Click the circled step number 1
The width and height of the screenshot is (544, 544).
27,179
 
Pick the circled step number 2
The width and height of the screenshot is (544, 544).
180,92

☆ ☆ ☆ ☆ ☆

— Exercise instructions —
Reproduce every line of the material above with no changes at all.

— Response to this task —
Click the circled step number 1
The width and height of the screenshot is (544, 544).
27,179
 
Pick the circled step number 2
The width and height of the screenshot is (544, 544).
180,92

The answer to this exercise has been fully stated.